Devangshu Dutta, chief executive officer, Third Eyesight, a consultancy firm, said modern B2B (business-to-business) players had tried to step in to replace the traditional links in supply chains with price incentives and a large selection of products.

“Traditional distributors and wholesalers don’t just add costs but also add value, including aggregating demand for brands, disaggregating supplies for small retailers, providing market intelligence to both ends of the chain, and giving credit to retailers and a sort of financial guarantee for manufacturers,” Dutta said.

He said for their business models to work — online or offline — B2B businesses needed a significant concentration of demand, which had been tough to get in many locations.

On July 6, 2022, the Competition Commission of India (CCI), in the dispute between biscuit manufacturer Parle and B2B player Udaan, upheld the plea of the former, saying it did not violate competition laws. Parle had refused to sell its products directly to Udaan.

Udaan was the first B2B start-up to have a run-in with a well established brand, which was not interested in moving away from the traditional distribution model.

What has that meant for Udaan? It has meant tweaks to its business.

It further diversified its product portfolio so that its access to the market was not impacted.

It forayed into the mobile accessories segment as local brands tapped into its network of over 3 million retailers.

Earlier, this year it expanded its reach in the miller segment, which supplies staples like pulses, grains, wheat, rice, and oil.

Udaan aims to take on board about 100 miller partners per quarter.

It works with over 500 miller partners, supplying over 10,000 SKUs (stock-keeping units) to retailers and kirana owners, according to the company in an interaction with Business Standard.

The other company that recently had to tweak its business or go back to its focus on rural India is Pune-based ElasticRun.

B2B start-up ElasticRun has decided to focus on the core business and wind up its new expansion plans.

Backed by SoftBank and Prosus Venture, ElasticRun, which typically runs distribution for FMCGs in rural areas, decided to expand and also cater to retailers within city limits, i.e. tier 1 and tier 2 markets that had a strong distribution owing to companies having direct distribution in those areas.

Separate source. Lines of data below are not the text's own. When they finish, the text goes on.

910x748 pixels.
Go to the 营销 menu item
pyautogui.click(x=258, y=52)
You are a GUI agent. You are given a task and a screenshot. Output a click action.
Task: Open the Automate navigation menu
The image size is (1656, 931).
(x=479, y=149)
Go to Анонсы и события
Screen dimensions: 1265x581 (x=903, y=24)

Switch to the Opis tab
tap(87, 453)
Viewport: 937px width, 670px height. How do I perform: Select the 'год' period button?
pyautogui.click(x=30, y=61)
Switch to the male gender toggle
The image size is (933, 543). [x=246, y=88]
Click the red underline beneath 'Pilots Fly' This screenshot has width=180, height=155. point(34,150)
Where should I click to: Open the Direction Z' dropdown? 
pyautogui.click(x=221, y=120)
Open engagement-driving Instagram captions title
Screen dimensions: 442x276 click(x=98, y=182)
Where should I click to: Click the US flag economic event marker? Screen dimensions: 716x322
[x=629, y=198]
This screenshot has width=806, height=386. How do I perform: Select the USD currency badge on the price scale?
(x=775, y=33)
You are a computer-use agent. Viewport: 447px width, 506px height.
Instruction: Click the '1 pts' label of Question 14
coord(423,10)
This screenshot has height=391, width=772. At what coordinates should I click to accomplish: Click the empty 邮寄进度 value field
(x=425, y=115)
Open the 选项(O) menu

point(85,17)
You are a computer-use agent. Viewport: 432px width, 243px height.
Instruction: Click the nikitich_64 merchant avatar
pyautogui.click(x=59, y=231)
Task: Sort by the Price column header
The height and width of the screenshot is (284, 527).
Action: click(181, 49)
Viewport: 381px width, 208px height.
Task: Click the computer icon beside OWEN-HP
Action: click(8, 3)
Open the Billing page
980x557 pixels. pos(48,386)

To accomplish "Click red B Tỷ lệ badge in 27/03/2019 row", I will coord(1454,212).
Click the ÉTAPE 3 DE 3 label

“We initiated a pilot for urban markets.

"But through the year, as the macro changed, we decided not to pursue the urban pilot and focus on our core of rural business … we have to part ways with almost 2 per cent of our employees,” said Sandeep Deshmukh, co-founder and chief executive officer, ElasticRun, in an earlier interaction with Business Standard.

ElasticRun extends the reach of the brands’ direct distribution networks to deep rural markets. It enables access to a set of net new stores and customers, who were not accessible through traditional distribution networks.

The need to spend in order to get market share has caused well-entrenched players like Amazon to pull out of some of its distribution business.

Amazon India has decided to shut down Amazon Distribution, according to sources.

This follows its recent decision to close down its food delivery and edtech offers.

The moves are part of the annual operating planning review process amid global macroeconomic uncertainties.

The e-commerce giant is looking to focus on its core businesses, sources said.

Amazon Distribution operates a platform where sellers sell FMCGs and apparel products from companies and distribute them among kiranas and small neighbourhood stores.

However, this unit operated in only three cities of Karnataka — Bengaluru, Mysuru, and Hubbali.